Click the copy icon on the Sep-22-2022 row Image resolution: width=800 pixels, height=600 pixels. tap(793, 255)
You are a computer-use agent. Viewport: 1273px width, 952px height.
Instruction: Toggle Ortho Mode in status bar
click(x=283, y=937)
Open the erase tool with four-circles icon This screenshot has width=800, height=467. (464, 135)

...

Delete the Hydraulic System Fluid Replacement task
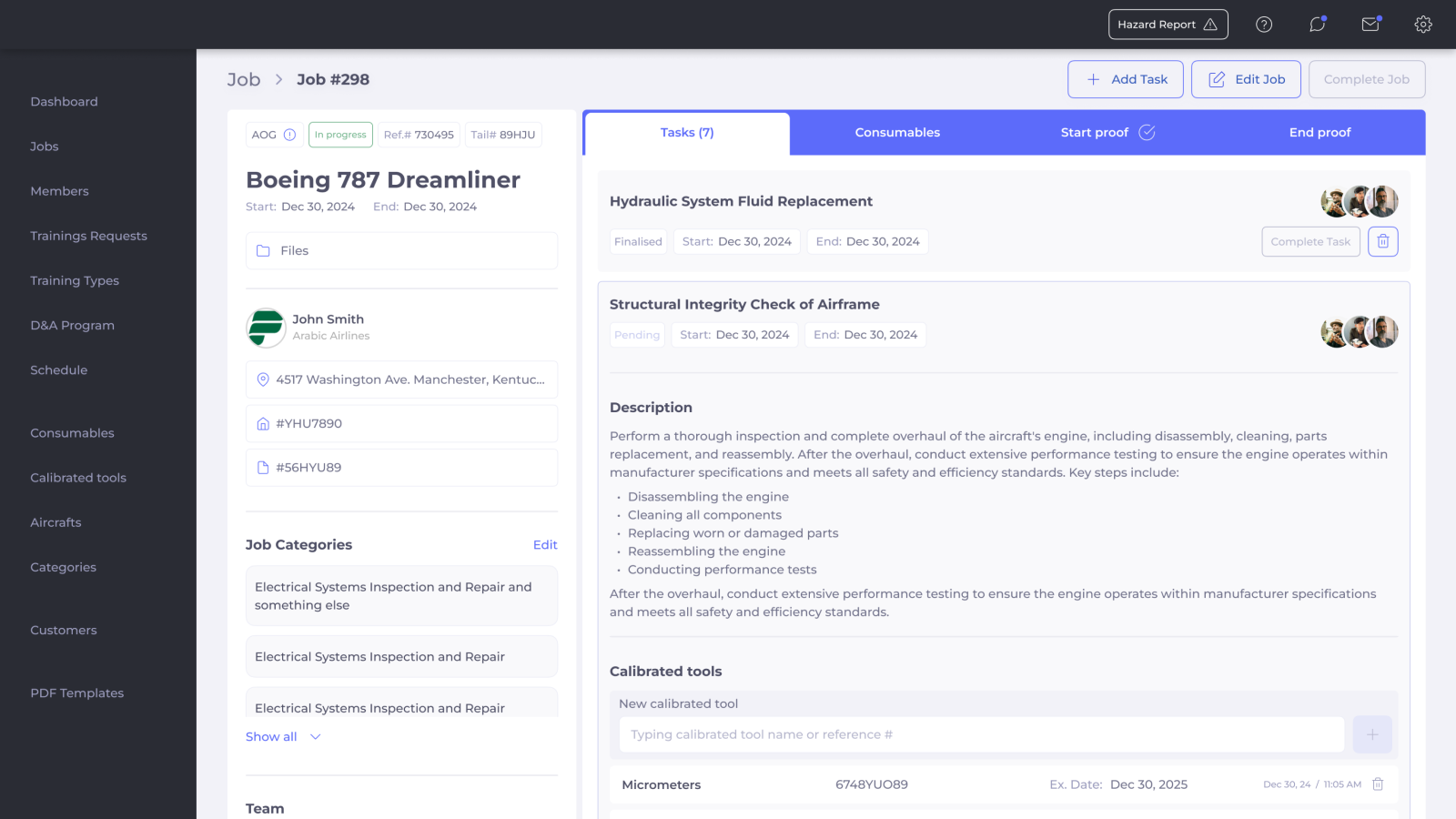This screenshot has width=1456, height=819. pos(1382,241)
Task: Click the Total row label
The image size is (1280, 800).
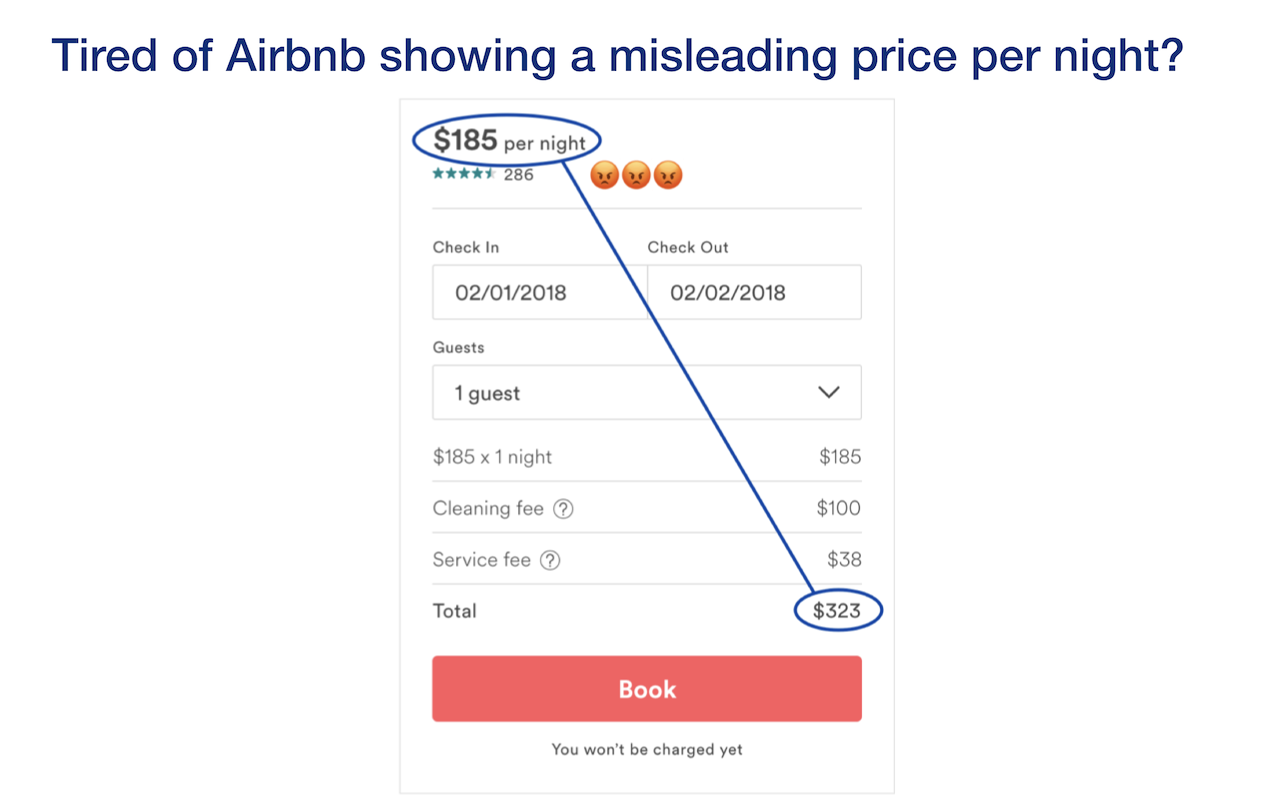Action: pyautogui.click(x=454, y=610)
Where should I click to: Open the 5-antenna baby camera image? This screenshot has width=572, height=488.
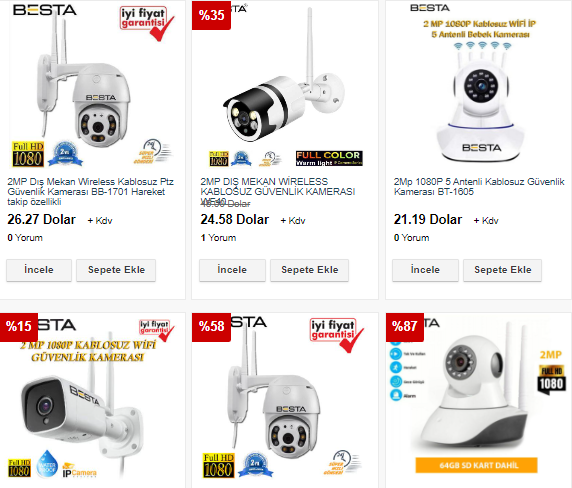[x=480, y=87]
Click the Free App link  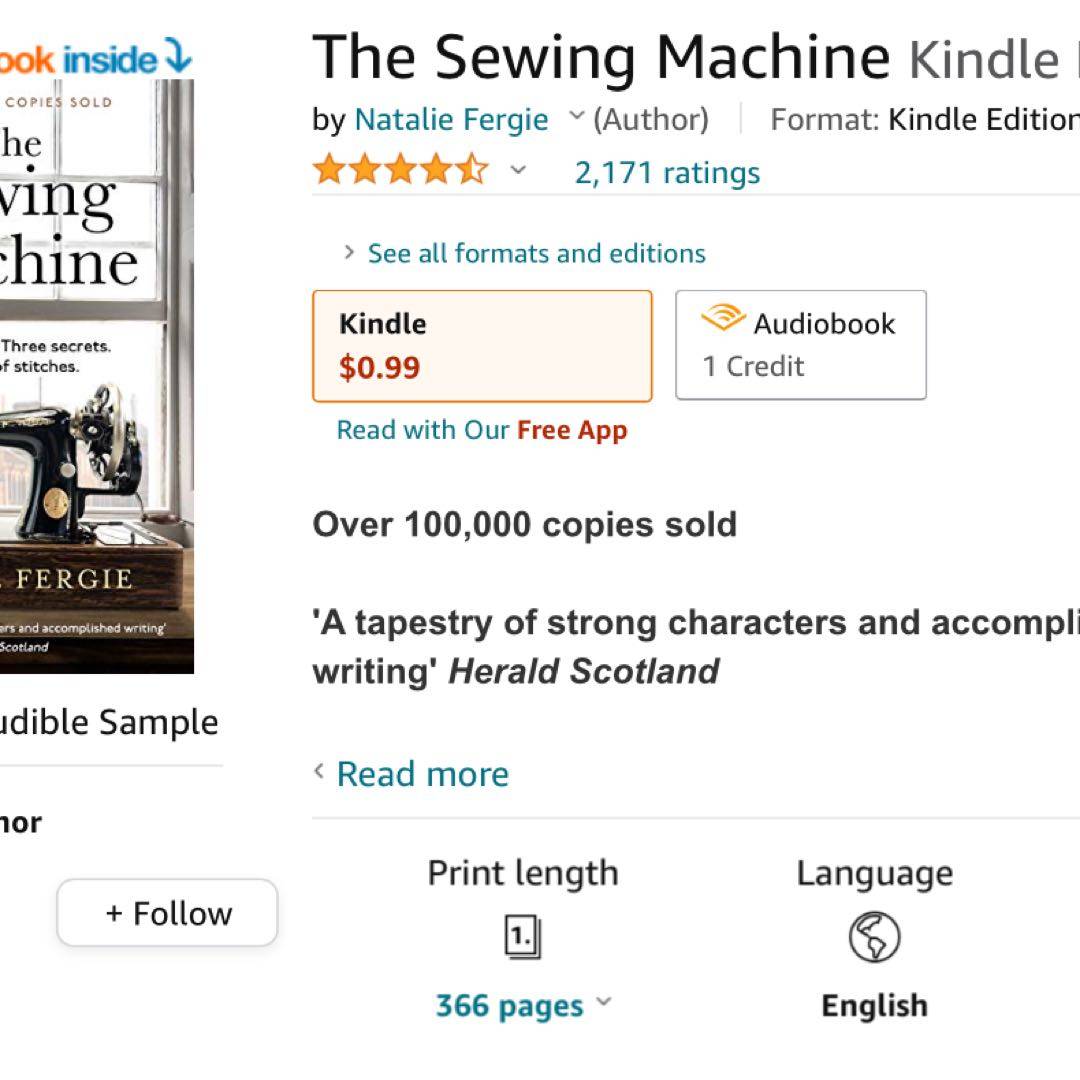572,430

* * *

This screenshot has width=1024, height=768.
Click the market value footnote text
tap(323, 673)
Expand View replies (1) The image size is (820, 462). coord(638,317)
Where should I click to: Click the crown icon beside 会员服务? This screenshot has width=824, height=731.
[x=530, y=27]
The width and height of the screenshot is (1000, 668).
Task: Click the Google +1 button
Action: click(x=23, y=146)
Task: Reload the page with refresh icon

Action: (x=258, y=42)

* **ASSIGNMENT**
Of the lines above, retype only those from the line containing "Click the market value footnote text" through the line containing "Expand View replies", including both, exactly.

* **RESULT BELOW**
Click the market value footnote text
tap(323, 673)
Expand View replies (1) The image size is (820, 462). coord(638,317)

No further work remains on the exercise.